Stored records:
=====

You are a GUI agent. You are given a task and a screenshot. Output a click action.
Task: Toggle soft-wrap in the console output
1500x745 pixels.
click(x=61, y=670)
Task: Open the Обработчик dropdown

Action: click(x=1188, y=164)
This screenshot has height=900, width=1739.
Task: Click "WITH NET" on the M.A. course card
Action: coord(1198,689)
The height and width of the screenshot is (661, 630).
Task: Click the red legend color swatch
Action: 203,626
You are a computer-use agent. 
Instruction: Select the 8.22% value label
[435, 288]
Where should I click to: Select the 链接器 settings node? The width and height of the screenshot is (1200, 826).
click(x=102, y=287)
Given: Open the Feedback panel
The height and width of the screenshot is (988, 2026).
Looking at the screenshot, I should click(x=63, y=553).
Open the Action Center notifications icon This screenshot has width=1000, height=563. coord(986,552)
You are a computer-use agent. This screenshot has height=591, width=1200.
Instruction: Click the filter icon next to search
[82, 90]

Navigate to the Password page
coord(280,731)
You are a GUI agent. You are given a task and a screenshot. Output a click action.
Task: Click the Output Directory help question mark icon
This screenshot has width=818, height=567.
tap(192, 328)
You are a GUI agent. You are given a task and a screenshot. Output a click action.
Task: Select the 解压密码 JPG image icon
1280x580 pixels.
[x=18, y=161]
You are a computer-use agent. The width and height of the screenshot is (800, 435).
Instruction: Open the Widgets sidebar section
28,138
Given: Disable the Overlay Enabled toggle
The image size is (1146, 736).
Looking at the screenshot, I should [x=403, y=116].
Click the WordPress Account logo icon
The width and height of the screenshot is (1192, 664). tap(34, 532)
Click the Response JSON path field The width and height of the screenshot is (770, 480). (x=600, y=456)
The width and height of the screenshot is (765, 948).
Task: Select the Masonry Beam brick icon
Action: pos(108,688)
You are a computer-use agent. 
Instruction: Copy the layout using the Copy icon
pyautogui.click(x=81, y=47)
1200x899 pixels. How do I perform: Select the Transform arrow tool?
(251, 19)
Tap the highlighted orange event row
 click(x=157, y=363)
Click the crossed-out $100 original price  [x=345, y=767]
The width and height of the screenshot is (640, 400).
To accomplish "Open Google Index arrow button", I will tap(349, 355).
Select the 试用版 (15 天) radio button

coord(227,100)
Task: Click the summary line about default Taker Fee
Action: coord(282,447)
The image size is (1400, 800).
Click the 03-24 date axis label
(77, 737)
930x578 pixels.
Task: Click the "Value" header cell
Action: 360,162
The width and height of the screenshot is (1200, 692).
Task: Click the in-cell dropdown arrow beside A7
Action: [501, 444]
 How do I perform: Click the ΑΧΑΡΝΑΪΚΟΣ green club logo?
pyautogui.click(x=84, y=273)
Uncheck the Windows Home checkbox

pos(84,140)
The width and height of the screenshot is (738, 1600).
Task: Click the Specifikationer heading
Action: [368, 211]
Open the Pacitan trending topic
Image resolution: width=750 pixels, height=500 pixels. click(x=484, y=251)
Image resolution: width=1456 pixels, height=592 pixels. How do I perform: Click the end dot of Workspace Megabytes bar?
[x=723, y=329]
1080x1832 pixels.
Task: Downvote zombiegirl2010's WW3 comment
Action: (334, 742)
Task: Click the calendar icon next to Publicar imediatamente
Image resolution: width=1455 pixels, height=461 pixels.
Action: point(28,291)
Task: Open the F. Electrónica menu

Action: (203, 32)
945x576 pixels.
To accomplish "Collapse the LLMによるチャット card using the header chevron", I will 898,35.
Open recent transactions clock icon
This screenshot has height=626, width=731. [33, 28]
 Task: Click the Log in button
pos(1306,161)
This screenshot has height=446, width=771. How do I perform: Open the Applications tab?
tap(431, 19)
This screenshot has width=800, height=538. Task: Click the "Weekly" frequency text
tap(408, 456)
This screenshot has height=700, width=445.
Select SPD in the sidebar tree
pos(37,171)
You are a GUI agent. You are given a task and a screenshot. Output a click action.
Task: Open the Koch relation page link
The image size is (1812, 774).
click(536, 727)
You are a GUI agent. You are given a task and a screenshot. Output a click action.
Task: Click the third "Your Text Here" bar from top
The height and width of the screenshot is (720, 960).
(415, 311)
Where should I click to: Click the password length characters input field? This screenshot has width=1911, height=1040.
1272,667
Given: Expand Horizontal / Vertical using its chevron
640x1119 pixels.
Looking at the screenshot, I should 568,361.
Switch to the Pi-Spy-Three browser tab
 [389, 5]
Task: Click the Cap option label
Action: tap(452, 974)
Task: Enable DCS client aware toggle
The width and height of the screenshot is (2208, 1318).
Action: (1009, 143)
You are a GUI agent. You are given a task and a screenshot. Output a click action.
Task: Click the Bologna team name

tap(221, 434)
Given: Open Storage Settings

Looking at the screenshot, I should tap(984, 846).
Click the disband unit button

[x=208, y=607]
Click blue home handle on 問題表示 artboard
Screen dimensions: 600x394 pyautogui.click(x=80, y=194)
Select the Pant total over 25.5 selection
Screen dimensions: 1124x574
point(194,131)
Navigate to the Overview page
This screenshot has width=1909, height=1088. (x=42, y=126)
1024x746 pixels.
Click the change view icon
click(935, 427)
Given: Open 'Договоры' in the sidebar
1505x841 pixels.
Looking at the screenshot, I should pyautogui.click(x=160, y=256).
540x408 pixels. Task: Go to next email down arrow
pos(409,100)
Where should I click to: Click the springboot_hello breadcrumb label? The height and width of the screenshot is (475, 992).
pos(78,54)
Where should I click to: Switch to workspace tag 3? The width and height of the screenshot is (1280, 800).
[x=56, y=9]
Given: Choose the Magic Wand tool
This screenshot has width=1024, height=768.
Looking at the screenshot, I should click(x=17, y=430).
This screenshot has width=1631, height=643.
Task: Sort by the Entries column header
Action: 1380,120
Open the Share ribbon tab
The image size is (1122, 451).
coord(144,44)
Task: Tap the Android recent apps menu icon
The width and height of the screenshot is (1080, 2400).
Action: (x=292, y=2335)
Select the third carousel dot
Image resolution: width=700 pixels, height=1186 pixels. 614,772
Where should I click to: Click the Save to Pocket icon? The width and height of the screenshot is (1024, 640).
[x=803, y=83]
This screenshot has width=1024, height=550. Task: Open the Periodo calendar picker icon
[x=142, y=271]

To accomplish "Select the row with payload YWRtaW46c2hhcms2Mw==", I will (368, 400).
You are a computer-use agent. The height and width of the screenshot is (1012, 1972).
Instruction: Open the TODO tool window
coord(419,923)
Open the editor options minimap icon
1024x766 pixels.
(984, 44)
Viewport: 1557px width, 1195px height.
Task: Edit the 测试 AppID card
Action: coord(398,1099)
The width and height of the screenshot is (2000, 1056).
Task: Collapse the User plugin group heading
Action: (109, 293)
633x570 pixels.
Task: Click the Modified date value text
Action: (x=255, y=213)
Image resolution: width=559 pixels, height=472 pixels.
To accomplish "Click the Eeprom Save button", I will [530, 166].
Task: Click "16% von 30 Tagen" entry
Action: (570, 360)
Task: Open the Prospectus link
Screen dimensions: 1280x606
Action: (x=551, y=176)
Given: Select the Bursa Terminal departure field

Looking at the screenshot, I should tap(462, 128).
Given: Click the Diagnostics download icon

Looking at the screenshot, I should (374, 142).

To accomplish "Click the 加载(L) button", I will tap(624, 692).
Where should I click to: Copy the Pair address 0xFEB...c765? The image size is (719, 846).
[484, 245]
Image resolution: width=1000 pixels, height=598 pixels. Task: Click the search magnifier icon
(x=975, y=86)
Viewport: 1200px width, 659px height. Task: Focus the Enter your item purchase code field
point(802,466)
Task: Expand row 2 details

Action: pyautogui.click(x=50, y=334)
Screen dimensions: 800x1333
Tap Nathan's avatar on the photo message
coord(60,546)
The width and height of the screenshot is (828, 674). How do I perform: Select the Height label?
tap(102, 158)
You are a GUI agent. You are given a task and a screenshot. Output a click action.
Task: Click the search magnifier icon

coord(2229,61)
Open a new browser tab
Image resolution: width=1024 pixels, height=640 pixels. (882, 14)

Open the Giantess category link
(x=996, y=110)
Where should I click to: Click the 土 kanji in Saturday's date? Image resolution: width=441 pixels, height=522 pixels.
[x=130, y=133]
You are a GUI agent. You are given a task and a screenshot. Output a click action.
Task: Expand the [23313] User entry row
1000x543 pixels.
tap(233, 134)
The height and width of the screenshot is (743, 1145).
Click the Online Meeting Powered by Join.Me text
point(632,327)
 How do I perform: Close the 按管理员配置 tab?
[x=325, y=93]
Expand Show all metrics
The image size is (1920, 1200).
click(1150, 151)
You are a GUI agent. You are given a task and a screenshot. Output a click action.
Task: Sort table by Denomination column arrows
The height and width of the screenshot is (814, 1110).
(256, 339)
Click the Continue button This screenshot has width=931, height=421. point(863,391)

=====

TASK DESCRIPTION ▸
Look above for the line holding "Task: Click the Bologna team name" and the line holding "Given: Open 'Договоры' in the sidebar". Retype both, and every line between them, word for word and nothing else.

EXERCISE OUTPUT ▸
Task: Click the Bologna team name

tap(221, 434)
Given: Open Storage Settings

Looking at the screenshot, I should tap(984, 846).
Click the disband unit button

[x=208, y=607]
Click blue home handle on 問題表示 artboard
Screen dimensions: 600x394 pyautogui.click(x=80, y=194)
Select the Pant total over 25.5 selection
Screen dimensions: 1124x574
point(194,131)
Navigate to the Overview page
This screenshot has width=1909, height=1088. (x=42, y=126)
1024x746 pixels.
Click the change view icon
click(935, 427)
Given: Open 'Договоры' in the sidebar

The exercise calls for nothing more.